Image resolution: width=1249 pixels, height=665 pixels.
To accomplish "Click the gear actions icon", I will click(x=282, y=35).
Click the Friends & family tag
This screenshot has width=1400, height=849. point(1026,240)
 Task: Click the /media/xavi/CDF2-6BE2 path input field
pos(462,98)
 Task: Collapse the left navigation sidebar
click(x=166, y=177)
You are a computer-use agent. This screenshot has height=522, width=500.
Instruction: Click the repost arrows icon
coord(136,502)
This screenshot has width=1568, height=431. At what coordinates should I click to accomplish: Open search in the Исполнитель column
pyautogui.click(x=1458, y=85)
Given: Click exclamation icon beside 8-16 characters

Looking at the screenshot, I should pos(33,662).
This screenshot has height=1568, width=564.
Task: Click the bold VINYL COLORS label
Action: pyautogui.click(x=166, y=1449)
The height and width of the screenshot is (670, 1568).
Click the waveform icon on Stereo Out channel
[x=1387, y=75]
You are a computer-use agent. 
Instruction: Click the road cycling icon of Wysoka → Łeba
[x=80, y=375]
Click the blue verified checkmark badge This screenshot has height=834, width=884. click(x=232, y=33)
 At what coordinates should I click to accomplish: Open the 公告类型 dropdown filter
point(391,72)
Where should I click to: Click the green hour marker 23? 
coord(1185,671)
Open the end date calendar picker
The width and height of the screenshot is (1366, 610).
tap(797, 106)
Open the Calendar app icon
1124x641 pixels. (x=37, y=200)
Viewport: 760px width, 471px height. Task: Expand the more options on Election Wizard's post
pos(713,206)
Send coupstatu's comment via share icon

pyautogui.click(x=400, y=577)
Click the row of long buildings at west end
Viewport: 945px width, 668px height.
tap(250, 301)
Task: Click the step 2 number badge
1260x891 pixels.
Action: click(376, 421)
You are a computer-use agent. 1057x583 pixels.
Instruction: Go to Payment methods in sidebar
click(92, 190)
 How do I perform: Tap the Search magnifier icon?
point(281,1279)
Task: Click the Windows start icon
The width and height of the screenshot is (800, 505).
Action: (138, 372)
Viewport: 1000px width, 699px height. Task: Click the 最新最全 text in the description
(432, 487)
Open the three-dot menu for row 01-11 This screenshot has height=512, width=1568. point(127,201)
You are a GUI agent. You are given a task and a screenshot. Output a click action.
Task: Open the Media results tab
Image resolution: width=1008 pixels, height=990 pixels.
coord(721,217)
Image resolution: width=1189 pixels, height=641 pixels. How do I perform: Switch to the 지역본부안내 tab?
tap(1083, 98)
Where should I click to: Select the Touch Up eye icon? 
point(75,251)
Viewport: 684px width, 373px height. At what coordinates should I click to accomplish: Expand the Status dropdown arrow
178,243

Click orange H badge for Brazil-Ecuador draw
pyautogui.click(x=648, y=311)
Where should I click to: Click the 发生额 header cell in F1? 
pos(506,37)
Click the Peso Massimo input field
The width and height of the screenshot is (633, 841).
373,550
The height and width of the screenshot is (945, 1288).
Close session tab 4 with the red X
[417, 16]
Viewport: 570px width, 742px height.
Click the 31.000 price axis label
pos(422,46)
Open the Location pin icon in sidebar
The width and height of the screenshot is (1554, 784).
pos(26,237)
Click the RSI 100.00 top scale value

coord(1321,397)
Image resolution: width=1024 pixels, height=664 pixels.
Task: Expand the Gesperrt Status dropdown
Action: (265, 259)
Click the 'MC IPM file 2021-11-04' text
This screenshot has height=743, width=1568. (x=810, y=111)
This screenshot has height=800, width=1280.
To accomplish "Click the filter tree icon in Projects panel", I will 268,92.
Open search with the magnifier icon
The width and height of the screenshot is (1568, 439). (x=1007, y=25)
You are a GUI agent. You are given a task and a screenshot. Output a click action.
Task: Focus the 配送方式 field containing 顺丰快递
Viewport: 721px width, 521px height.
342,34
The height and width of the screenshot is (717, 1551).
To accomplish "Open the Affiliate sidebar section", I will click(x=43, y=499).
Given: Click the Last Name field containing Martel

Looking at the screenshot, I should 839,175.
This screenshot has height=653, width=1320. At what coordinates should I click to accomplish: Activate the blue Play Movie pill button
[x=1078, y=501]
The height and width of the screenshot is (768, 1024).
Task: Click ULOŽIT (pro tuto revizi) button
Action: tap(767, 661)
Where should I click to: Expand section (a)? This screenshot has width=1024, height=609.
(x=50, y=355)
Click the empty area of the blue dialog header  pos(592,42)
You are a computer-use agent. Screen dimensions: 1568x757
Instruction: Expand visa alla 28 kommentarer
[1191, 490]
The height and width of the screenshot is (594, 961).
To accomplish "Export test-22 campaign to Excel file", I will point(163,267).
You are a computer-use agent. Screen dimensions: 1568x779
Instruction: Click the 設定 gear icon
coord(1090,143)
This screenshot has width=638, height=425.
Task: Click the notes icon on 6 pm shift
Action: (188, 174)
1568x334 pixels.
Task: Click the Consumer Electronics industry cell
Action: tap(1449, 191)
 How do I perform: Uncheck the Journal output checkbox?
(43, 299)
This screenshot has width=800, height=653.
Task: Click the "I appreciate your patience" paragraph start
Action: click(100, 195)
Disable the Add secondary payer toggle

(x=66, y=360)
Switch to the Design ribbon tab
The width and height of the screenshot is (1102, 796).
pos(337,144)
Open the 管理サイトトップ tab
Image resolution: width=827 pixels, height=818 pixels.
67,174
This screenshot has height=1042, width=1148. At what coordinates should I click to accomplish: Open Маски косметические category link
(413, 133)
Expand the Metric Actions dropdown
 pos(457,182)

**WHAT IS REQUIRED:**
From the first line to the last, copy the records without alteration.

**TASK RESULT:**
Image resolution: width=1249 pixels, height=665 pixels.
To accomplish "Click the gear actions icon", I will click(x=282, y=35).
Click the Friends & family tag
This screenshot has width=1400, height=849. point(1026,240)
 Task: Click the /media/xavi/CDF2-6BE2 path input field
pos(462,98)
 Task: Collapse the left navigation sidebar
click(x=166, y=177)
You are a computer-use agent. This screenshot has height=522, width=500.
Instruction: Click the repost arrows icon
coord(136,502)
This screenshot has width=1568, height=431. At what coordinates should I click to accomplish: Open search in the Исполнитель column
pyautogui.click(x=1458, y=85)
Given: Click exclamation icon beside 8-16 characters

Looking at the screenshot, I should pos(33,662).
This screenshot has height=1568, width=564.
Task: Click the bold VINYL COLORS label
Action: pyautogui.click(x=166, y=1449)
The height and width of the screenshot is (670, 1568).
Click the waveform icon on Stereo Out channel
[x=1387, y=75]
You are a computer-use agent. 
Instruction: Click the road cycling icon of Wysoka → Łeba
[x=80, y=375]
Click the blue verified checkmark badge This screenshot has height=834, width=884. click(x=232, y=33)
 At what coordinates should I click to accomplish: Open the 公告类型 dropdown filter
point(391,72)
Where should I click to: Click the green hour marker 23? 
coord(1185,671)
Open the end date calendar picker
The width and height of the screenshot is (1366, 610).
tap(797, 106)
Open the Calendar app icon
1124x641 pixels. (x=37, y=200)
Viewport: 760px width, 471px height. Task: Expand the more options on Election Wizard's post
pos(713,206)
Send coupstatu's comment via share icon

pyautogui.click(x=400, y=577)
Click the row of long buildings at west end
Viewport: 945px width, 668px height.
tap(250, 301)
Task: Click the step 2 number badge
1260x891 pixels.
Action: click(376, 421)
You are a computer-use agent. 1057x583 pixels.
Instruction: Go to Payment methods in sidebar
click(92, 190)
 How do I perform: Tap the Search magnifier icon?
point(281,1279)
Task: Click the Windows start icon
The width and height of the screenshot is (800, 505).
Action: (138, 372)
Viewport: 1000px width, 699px height. Task: Click the 最新最全 text in the description
(432, 487)
Open the three-dot menu for row 01-11 This screenshot has height=512, width=1568. point(127,201)
You are a GUI agent. You are given a task and a screenshot. Output a click action.
Task: Open the Media results tab
Image resolution: width=1008 pixels, height=990 pixels.
coord(721,217)
Image resolution: width=1189 pixels, height=641 pixels. How do I perform: Switch to the 지역본부안내 tab?
tap(1083, 98)
Where should I click to: Select the Touch Up eye icon? 
point(75,251)
Viewport: 684px width, 373px height. At what coordinates should I click to accomplish: Expand the Status dropdown arrow
178,243

Click orange H badge for Brazil-Ecuador draw
pyautogui.click(x=648, y=311)
Where should I click to: Click the 发生额 header cell in F1? 
pos(506,37)
Click the Peso Massimo input field
The width and height of the screenshot is (633, 841).
373,550
The height and width of the screenshot is (945, 1288).
Close session tab 4 with the red X
[417, 16]
Viewport: 570px width, 742px height.
Click the 31.000 price axis label
pos(422,46)
Open the Location pin icon in sidebar
The width and height of the screenshot is (1554, 784).
pos(26,237)
Click the RSI 100.00 top scale value

coord(1321,397)
Image resolution: width=1024 pixels, height=664 pixels.
Task: Expand the Gesperrt Status dropdown
Action: (265, 259)
Click the 'MC IPM file 2021-11-04' text
This screenshot has height=743, width=1568. (x=810, y=111)
This screenshot has height=800, width=1280.
To accomplish "Click the filter tree icon in Projects panel", I will 268,92.
Open search with the magnifier icon
The width and height of the screenshot is (1568, 439). (x=1007, y=25)
You are a GUI agent. You are given a task and a screenshot. Output a click action.
Task: Focus the 配送方式 field containing 顺丰快递
Viewport: 721px width, 521px height.
342,34
The height and width of the screenshot is (717, 1551).
To accomplish "Open the Affiliate sidebar section", I will click(x=43, y=499).
Given: Click the Last Name field containing Martel

Looking at the screenshot, I should 839,175.
This screenshot has height=653, width=1320. At what coordinates should I click to accomplish: Activate the blue Play Movie pill button
[x=1078, y=501]
The height and width of the screenshot is (768, 1024).
Task: Click ULOŽIT (pro tuto revizi) button
Action: tap(767, 661)
Where should I click to: Expand section (a)? This screenshot has width=1024, height=609.
(x=50, y=355)
Click the empty area of the blue dialog header  pos(592,42)
You are a computer-use agent. Screen dimensions: 1568x757
Instruction: Expand visa alla 28 kommentarer
[1191, 490]
The height and width of the screenshot is (594, 961).
To accomplish "Export test-22 campaign to Excel file", I will point(163,267).
You are a computer-use agent. Screen dimensions: 1568x779
Instruction: Click the 設定 gear icon
coord(1090,143)
This screenshot has width=638, height=425.
Task: Click the notes icon on 6 pm shift
Action: (188, 174)
1568x334 pixels.
Task: Click the Consumer Electronics industry cell
Action: tap(1449, 191)
 How do I perform: Uncheck the Journal output checkbox?
(43, 299)
This screenshot has width=800, height=653.
Task: Click the "I appreciate your patience" paragraph start
Action: click(100, 195)
Disable the Add secondary payer toggle

(x=66, y=360)
Switch to the Design ribbon tab
The width and height of the screenshot is (1102, 796).
pos(337,144)
Open the 管理サイトトップ tab
Image resolution: width=827 pixels, height=818 pixels.
67,174
This screenshot has height=1042, width=1148. At what coordinates should I click to accomplish: Open Маски косметические category link
(413, 133)
Expand the Metric Actions dropdown
 pos(457,182)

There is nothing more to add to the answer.